Gillibrand impressed me. While I found her frequent interruptions a bit annoying, I thought she often had interesting things to say, and while people say she hugged too close to Sanders, I certainly don't find fault in her for being unable to find a spot to the left of Sanders. I thought she did a really good job selling the idea that she wanted the same outcome as Sanders, Medicare For All and a post-private-insurance world, but had what she genuinely felt was another way to reach that outcome that felt like a viable plan politically. Give Medicare everything it needs to compete the private insurers out of existence. She had a few good moments like this, with the "I have a plan, not just a vision" or "I was part of making the laws we're pushing to make this happen" moments, but also a good moment when called for going on the offensive, and electing a fighter who will NOT compromise with McConnell, and actually not rest until we get the results we want. That's important. too many candidates like to talk about compromise, when compromise only works if both parties negotiate in good faith, which the Republicans don't right now. When dealing with an opponent like that, you want someone who will start from a strong negotiating position. That was the moment she earned my respect, and I saw that she wasn't just another Clinton that would settle with giving us scraps, but would fight for the whole chicken to put in every pot.

Bennet came off as a likable guy, more so than last night's Delaney anyway, and had some good points about fixing democracy, but overall did nothing for me and still feels pretty forgettable. At least I know his face and voice now?

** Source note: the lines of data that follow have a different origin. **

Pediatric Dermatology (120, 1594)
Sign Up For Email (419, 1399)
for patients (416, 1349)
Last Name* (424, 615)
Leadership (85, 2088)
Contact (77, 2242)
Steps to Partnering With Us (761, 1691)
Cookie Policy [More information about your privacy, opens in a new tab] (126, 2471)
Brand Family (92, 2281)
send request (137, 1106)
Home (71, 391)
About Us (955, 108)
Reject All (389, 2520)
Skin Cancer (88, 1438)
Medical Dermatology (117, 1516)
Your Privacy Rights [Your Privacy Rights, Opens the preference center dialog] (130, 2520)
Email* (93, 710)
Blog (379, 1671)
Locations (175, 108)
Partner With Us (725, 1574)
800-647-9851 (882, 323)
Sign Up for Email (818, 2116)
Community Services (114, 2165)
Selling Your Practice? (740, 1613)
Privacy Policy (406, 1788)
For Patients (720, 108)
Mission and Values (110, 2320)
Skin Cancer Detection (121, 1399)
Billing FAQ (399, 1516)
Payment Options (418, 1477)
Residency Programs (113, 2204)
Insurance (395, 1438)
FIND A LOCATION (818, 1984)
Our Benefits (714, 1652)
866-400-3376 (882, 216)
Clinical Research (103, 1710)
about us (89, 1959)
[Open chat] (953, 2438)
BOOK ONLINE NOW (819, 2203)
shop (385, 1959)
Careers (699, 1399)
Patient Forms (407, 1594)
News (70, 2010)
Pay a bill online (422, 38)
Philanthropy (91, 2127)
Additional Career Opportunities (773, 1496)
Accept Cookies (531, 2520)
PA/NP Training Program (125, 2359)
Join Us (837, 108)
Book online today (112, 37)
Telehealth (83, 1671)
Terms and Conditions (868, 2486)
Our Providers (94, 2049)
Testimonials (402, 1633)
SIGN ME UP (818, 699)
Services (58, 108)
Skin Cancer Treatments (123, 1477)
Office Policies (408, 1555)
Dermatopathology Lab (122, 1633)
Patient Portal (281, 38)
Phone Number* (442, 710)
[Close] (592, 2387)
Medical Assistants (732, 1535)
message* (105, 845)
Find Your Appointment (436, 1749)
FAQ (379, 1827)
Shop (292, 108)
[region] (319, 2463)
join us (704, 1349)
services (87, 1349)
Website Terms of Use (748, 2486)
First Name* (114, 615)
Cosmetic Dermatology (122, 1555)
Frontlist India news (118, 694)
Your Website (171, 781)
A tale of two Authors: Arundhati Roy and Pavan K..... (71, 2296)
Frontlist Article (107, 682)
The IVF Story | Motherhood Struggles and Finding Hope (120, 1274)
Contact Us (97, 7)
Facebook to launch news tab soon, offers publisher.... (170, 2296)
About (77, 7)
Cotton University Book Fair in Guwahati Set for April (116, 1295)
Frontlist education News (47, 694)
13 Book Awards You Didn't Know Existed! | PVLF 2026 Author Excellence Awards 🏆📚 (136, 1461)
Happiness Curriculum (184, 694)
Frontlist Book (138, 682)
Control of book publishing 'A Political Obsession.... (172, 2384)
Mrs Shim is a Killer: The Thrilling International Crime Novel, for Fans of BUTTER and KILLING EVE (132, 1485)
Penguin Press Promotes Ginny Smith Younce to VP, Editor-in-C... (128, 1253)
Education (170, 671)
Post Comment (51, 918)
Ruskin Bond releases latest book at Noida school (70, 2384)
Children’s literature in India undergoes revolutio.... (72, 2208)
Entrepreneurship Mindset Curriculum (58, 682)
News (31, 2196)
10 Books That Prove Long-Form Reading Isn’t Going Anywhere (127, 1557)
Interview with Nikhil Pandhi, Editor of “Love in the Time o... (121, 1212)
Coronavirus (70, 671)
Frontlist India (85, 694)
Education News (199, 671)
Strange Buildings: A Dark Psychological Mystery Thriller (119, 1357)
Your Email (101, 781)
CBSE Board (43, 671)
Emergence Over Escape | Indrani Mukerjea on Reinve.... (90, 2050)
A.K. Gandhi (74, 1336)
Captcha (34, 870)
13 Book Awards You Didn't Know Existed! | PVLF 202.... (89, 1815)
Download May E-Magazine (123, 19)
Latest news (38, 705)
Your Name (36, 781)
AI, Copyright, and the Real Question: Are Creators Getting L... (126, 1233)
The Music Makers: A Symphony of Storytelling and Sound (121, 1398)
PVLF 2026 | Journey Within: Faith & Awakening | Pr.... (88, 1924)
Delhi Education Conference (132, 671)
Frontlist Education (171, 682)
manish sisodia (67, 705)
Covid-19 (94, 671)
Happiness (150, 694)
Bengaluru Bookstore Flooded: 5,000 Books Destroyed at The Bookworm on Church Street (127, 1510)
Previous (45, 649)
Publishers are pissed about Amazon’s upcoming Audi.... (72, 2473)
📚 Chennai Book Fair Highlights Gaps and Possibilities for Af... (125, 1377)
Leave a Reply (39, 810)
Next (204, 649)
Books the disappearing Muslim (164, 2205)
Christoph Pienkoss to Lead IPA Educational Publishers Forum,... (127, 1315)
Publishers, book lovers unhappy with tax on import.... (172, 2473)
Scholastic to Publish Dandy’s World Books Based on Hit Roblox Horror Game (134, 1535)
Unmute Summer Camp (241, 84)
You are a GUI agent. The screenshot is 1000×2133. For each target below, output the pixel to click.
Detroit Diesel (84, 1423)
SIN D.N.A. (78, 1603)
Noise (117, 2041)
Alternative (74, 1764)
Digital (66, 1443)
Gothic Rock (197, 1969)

Hickenlooper is an idiot. He kept using Republican arguments against Democratic endeavors, and it seemed to fly over his head that the things he wants to do and the things he calls "socialism" are equally socialism in the eyes of hardcore Republicans and we're going to get called socialists either way so who gives a fuck. Also he's into fossil fuels, which makes him an automatic loser on climate. Idiot just does not get it. Like Bernie said, the scientific consensus says we've got 12 years to really get moving on fixing this mess, we don't have time for Hickenlooper's half-measures. Has the most punchable face on the second night's stage.